Ever since the 1970s self-help movement ebbed to a dull hum, personality typing has become a key focus of marketing and workforce efficiency. Facebook quizzes such as “What Kind of Disney Princess Are You?” and “What Are Your Most Used Words?” may be a pleasant distraction, but they’re also a form of social data-mining. Companies gather information about your likes and preferences in order to better customize the ads in your feed, according to a 2009 article in PC World, and occasionally go so far as to require you to input credit card information. BuzzFeed also records people’s information when they take personality quizzes, although their senior communications manager Christina DiRusso told Newsweek that they don’t use this data in a nefarious way. “We are only interested in data in the aggregate form. Who a specific user is and what he or she is doing on the site is actually a useless piece of information for us,” she said.
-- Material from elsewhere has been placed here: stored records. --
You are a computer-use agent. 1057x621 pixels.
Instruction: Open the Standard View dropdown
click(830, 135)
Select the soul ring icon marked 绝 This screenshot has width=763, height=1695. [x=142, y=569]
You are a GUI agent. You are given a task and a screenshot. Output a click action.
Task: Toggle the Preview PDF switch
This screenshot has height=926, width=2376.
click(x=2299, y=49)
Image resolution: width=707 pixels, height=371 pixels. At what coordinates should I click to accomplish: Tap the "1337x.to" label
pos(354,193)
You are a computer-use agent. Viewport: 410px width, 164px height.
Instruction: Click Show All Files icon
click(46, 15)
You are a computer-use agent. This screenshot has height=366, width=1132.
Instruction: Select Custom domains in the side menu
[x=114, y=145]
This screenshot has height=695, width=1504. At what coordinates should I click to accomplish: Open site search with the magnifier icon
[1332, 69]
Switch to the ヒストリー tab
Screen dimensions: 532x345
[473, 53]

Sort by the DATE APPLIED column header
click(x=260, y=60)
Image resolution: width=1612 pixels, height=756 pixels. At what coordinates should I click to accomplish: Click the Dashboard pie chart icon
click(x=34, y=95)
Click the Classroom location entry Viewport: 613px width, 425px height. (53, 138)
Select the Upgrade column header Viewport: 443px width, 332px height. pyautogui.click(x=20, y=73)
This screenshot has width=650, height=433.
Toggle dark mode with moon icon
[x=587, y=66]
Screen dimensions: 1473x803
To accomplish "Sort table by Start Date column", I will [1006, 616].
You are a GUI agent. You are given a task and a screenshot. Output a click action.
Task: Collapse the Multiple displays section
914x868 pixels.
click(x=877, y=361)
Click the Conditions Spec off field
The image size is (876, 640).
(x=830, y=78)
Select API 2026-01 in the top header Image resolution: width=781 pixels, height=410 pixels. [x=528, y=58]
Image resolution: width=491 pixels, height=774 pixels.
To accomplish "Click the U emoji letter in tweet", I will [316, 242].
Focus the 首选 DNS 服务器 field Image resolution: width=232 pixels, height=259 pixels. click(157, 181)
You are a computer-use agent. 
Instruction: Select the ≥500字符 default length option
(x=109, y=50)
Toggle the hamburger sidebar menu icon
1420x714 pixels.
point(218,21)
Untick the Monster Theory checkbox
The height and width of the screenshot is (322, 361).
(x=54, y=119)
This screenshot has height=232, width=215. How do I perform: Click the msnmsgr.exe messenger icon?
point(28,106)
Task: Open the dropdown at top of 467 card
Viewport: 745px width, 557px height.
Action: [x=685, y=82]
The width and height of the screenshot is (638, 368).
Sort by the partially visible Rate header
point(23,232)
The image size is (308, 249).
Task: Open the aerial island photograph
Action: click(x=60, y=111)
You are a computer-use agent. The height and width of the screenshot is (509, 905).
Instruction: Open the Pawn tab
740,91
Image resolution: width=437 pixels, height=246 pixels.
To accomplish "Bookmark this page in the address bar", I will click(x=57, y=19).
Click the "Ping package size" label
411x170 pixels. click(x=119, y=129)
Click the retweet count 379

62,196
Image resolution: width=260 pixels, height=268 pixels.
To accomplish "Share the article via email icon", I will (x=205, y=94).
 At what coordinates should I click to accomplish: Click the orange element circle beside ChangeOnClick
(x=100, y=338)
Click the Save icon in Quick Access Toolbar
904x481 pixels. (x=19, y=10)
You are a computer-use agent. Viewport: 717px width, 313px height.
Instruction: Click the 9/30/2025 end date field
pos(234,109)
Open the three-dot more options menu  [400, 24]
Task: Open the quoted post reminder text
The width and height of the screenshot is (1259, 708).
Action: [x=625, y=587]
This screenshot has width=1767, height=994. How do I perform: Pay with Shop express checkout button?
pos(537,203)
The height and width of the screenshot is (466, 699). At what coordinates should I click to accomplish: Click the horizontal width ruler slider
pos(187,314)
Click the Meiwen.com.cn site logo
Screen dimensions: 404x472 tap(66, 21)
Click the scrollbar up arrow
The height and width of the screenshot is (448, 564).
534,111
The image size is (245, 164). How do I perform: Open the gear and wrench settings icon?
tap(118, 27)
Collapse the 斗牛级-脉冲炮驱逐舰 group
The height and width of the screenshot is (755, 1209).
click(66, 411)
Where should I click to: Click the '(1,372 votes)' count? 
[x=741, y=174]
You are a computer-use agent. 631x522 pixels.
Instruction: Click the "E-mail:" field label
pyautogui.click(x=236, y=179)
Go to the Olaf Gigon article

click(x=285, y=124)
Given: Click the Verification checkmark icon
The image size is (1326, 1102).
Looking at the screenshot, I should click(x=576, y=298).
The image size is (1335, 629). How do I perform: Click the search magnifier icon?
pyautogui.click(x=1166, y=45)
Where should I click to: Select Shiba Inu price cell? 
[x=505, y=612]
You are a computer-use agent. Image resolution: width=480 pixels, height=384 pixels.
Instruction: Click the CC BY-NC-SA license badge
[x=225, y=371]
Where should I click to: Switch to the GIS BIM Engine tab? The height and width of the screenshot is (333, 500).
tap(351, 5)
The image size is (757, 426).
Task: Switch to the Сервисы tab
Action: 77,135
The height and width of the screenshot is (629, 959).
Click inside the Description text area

Meanwhile, personality tests like Myers-Briggs and the Hogan Personality Inventory have become a mainstay at companies ranging from Radio Shack and Lowe’s to McKinsey & Co. and the CIA. Sometimes these quizzes are used to screen potential employees: “You can use it from a hiring perspective, if you know what type of personality tends to succeed in a specific role or a specific culture of organization,” says Trevor Shylock, an industrial organizational psychologist for the talent management company Caliper. Other companies have current employees take personality tests with the goal of improving teamwork and group dynamics.

But critics argue that personality tests in the workplace can be discriminatory or otherwise unfair. People often answer questions differently when they’re under stress, for one thing–so a person might be classified as highly neurotic when in fact she was just in a bad mood the day she took the test. The Wall Street Journal reports concerns that personality tests could discriminate against people with mental illnesses like depression, thereby violating legal protections for people with disabilities. And management psychologist Ben Dattner also points out that placing too much emphasis on personality tests can lead employers to attribute both problems and successes to individuals’ character traits, overlooking the outside circumstances that influence a given outcome.

Yet despite the clear pitfalls of personality tests, we seem to be unavoidably attracted to quizzes that promise to categorize ourselves and others. Rebecca Weingarten, an executive coach specializing in life transitions says that people take personality tests because they are looking for “a magic pill that says ‘do this.’ People are looking for security and a definitive answer.”

The truth is that there’s more to each of us than can be captured in a dozen—or 100—questions. But there can still be an upside to taking a personality test that falls short of the mark.

Merrick Rosenberg, the author of Chameleon: Life-Changing Wisdom for Anyone Who Has a Personality or Knows Someone Who Does, has devised a personality test based on a typing system developed by psychologist William Marston in 1928, formerly called the DISC system (Drive, Influence, Stability, Compliance). Rather than using Marston’s letter-based acronyms, Rosenberg assigns test-takers a bird: for example, eagles are take-charge and results driven, while doves are harmonious and empathetic.

Rosenberg acknowledges that people sometimes don’t like the way they’re categorized on personality tests. But he thinks results that spark debate can still put people on the path to greater self-knowledge.

A classification that rubs you the wrong way may be “more powerful because it gets you thinking about who you are, and it gets you having a conversation,” Rosenberg says. “The most successful people are the most self-aware people.” If you’re disappointed when Pottermore reveals that you’re a Slytherin, for example, that may prompt you to articulate for the first time why you really feel you’re more of a Ravenclaw—helping you to shape your own sense of identity.

Seen in this light, what matters most about a personality test isn’t whether it declares that you’re an introvert, a Lannister or an eagle–it’s the conversation you have afterwards. Our litany of personality tests, Shylock says, create “a common language for people to talk about themselves.”